Related learning tool I found is Polar.
“A powerful document manager for web pages, textbooks, PDFs, and anything you want to read. Supports tagging, annotation, highlighting and keeps track of your reading progress.”
It doesn’t have a firefox extension yet. But it allows creating anki cards that can be synced to Anki app from web highlights. This helps in creating a learning expereince like the quantum computing blog for any document.
Platonism vs Aristotelianism is an age old debate in philosophy. Professor Balaji (a teacher of mine) had a strong notion that the current mathematics we have is strongly influenced by our spatio-visual sense. Stumbled upon the above post which makes similar claims. It claims that certain cognitive priors are necessary to converge upon ideas which some consider as universal.
I don’t know enough to lean on any side of the debate heavily. But my intution lies with universality/platonism of physics, mathematics and computatability. I think even if Alien’s use some other metaphors to arrive at Lambda Calculus, the underlying notion of universal computability (if correct) will be the same.
I am now exploring search systems over neural net generated representation (vector spaces). This generally involves approximate methods such as Locality senstive Hashing. The method described in this post was interestingly derived from the sense of smell of fruit-flies. This lends some weight top the notion that our cognitive reliance on certain senses (vision) makes some ideas intutive, but exploring outside it can expand our horizons. (Purely my speculation to be taken with a grain of salt.)

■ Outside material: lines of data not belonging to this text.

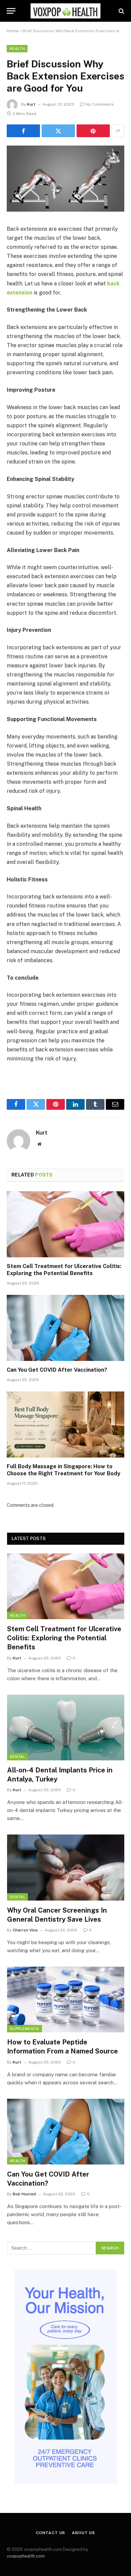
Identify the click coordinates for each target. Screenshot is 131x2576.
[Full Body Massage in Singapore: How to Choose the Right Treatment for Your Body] (65, 1424)
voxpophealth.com (26, 2556)
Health (17, 49)
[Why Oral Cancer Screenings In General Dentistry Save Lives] (65, 1867)
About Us (83, 2532)
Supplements (24, 2029)
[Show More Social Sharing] (118, 130)
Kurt (31, 104)
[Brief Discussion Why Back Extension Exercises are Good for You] (65, 210)
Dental (17, 1757)
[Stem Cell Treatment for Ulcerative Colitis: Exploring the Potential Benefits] (65, 1224)
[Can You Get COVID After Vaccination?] (65, 1328)
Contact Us (50, 2532)
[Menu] (11, 10)
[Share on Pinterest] (93, 130)
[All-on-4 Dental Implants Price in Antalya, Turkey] (65, 1727)
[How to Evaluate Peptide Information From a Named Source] (65, 1999)
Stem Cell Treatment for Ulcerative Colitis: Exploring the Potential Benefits (64, 1638)
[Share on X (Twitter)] (58, 130)
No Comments (100, 104)
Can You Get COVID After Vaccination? (57, 1370)
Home (12, 31)
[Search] (120, 10)
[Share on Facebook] (23, 130)
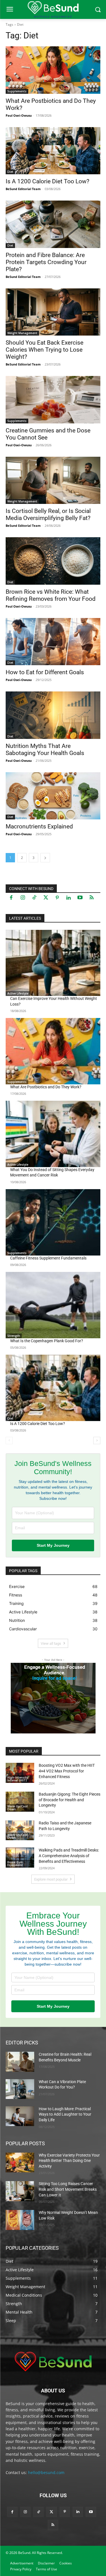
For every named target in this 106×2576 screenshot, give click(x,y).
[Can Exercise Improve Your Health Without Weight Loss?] (53, 963)
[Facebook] (11, 898)
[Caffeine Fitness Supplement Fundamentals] (53, 1222)
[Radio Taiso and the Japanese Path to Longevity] (20, 1830)
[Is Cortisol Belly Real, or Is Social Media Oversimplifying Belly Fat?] (53, 480)
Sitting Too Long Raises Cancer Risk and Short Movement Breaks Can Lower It (68, 2189)
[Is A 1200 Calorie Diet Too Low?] (53, 151)
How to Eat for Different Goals (45, 672)
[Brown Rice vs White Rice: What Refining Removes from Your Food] (53, 561)
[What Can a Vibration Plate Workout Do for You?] (20, 2089)
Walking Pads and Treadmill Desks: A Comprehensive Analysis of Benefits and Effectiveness (69, 1855)
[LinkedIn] (68, 898)
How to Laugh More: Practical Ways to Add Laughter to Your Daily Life (65, 2114)
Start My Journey (53, 1545)
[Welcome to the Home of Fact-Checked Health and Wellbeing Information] (53, 2361)
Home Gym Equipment (15, 1863)
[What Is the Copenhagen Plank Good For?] (53, 1305)
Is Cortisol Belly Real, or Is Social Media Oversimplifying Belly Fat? (48, 514)
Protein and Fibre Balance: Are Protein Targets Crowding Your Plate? (46, 262)
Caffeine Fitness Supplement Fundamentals (48, 1258)
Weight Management (22, 333)
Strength (13, 1336)
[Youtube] (80, 898)
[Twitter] (45, 898)
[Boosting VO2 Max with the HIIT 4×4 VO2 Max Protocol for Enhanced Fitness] (20, 1773)
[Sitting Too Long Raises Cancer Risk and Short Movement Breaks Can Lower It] (20, 2191)
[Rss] (91, 898)
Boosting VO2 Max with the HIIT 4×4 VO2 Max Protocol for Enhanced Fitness (67, 1771)
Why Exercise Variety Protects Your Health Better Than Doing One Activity (69, 2160)
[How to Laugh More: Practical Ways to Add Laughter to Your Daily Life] (20, 2116)
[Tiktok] (34, 898)
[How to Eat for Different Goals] (53, 641)
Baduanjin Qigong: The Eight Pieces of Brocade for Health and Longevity (69, 1799)
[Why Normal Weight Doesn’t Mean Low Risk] (20, 2220)
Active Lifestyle (17, 993)
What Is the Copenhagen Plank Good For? (46, 1341)
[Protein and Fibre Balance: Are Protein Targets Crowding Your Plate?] (53, 224)
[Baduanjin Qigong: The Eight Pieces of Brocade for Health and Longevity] (20, 1801)
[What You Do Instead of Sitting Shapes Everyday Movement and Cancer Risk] (53, 1134)
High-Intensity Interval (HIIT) (17, 1779)
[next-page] (45, 857)
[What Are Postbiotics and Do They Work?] (53, 70)
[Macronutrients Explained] (53, 796)
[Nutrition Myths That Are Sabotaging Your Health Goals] (53, 715)
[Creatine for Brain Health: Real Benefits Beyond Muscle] (20, 2062)
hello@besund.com (46, 2472)
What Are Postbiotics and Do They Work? (45, 1087)
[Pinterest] (57, 898)
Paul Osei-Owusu (19, 115)
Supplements (17, 91)
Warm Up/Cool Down (17, 1807)
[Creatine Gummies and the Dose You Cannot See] (53, 399)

To eliminate errors make them impossible in runtime is a mantra I stand behind. Programming Patterns that are finally entering mainstream (after stewing in the academic functional world) such as Optional are moving errors to compile time. Among the patterns, type state caught my eye. Using rust’s borrow checker and other langauge features allows one to build compile time state machines. They can be as simple as allowing the compiler to disallow methods such as read on file references that are closed. Or it can be taken one step beyond to write a full blown state machines that track the current state in compile time. ie Say you have an API that needs a handshake to be performed before sending, you can ensure in compile time that the “send” method can be called only after “handshake” is called. How awesome is that.
This article explains what the usally hyped functional programming concept of monad solves for a imperative programmer. I have not dived deeply into any functional language yet. Seeing how even weakly adopted fucntional programming concepts such as Optionals (algebraic data types) and Optional Chaining (which is a monad) makes me question what is the cost with which the programming world is ignoring Functional paradigmn. Are the functional languages difficult to learn, or is it exposure bias towards imperative languages? Or do we need the functional abstractions to be put in better terms for people to grok them? Only time will tell.